Webassembly is alternative of Javascript to run your code/login inside javascript virtual machines (V8, Spidermonkey, JavascriptCore) which are fast, efficient and safe.

Let us go line by line why I choose this definition,

  1. Alternative to javascript - Javascript is programming for web specially browsers where its the only option available but sometimes javascript fails to do some high computation tasks due to limit in programming language design. Javascript engines today are fast but still there are places for improvements like running a full fledged game, graphics designing tools like Photoshop or illustrator or machine learning tasks.

  2. Target as Javascript VM - There can be other targets but why JS VMs. Today JS VMs are doing a lot of tasks beside just displaying simple interfaces. Node runs V8 engine at its core but there are a lot of steps from parsing you code, creating AST (Abstract Syntax Tree) to optimising you code depending on its implementation in different engines. What if we can remove some steps and produce optimised code or byte directly from different optimised languages like C/C++/Rust or others directly to these engines. This is what Webassembly does. Also it provides power to those users who don't work on web technologies to show there skills and work on web.

  3. Fast and Efficient - As in above point explained that webassembly creates a binary format or bytecode for Javascript VMs which is optimised. Webassembly runs on simple stack based virtual machine inside Javascript engines or Javascript VMs which in turn provides native speed by taking advantage of common hardware features.

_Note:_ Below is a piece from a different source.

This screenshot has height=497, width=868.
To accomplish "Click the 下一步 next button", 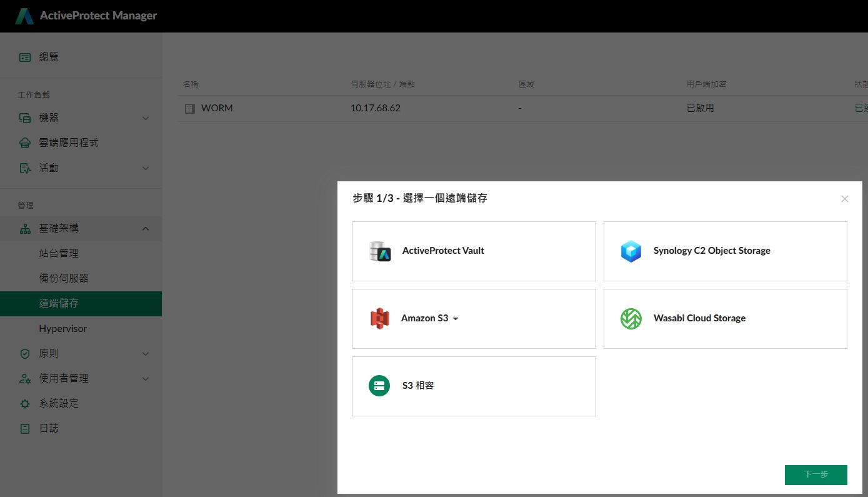I will click(816, 474).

  4. Safe - WebAssembly describes a memory-safe, sandboxed execution environment that may even be implemented inside existing JavaScript virtual machines.

Use cases

Use cases of web assembly are many cross different fields. First of all it provides better execution and toolkits for cross compiled languages to web. It provides a way to run high performance tasks like Video, Audio, Photo editing, Games, AR, VR, CAD, Streaming, Scientific simulations, Emulations, Encryption directly on browser with greater performance than its counterpart Javascript implementation.

Other features outside browser are like symmetric computation across nodes, Server-side compute of untrusted code, Hybrid native apps on mobile devices.

What its not

  1. Webassembly will not replace Javascript, it there to accompany javascript to perform better.

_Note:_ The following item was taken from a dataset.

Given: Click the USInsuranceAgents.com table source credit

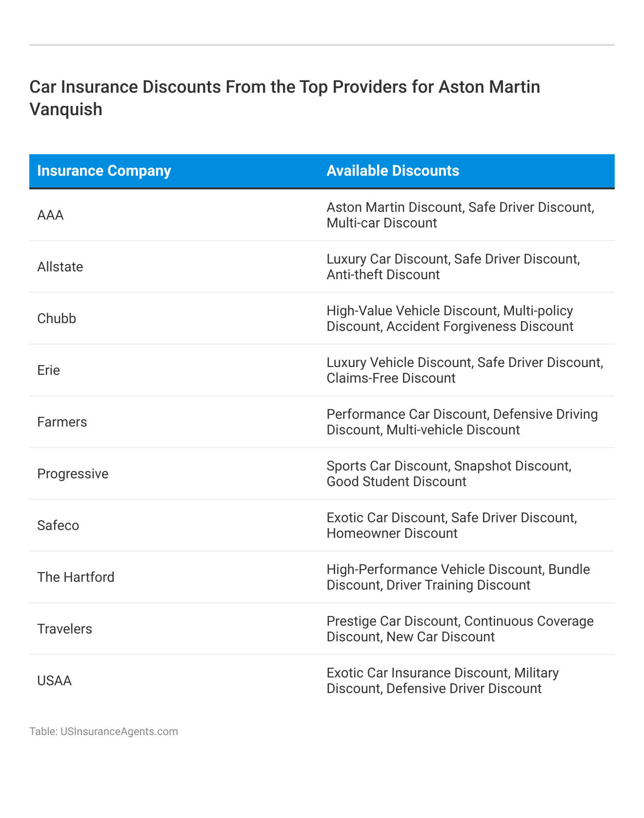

  2. Javscript is fast enough to do most of tasks. Moving everything to webassembly is not a good choice at all. When javascript doesn't perform as expected in a given scenario than move that code to webassembly and move that compuatation to webassembly.

  3. Its not yet feature complete like SMID need to implemented, languages which have garbage collector needs to find way to build optimised binary for webassembly.

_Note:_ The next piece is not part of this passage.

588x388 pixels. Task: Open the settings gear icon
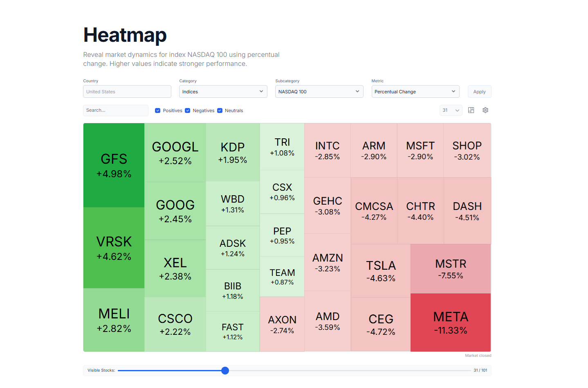485,110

  4. Using webasssmbly is hard as it only provide a very basic subject of data types and memory management. You need to manage memory and how javascript and webassembly will talk to each.

So, should you learn webassembly? Yes, there are benefits of learning new things, sometimes you will learn stuffs you don't know even existed or can be done or a completely new language or way to doing things.

In coming articles we will go and start building something this webassembly to know and get basic knowledge.

Sources

Happy learning, Happy Coding!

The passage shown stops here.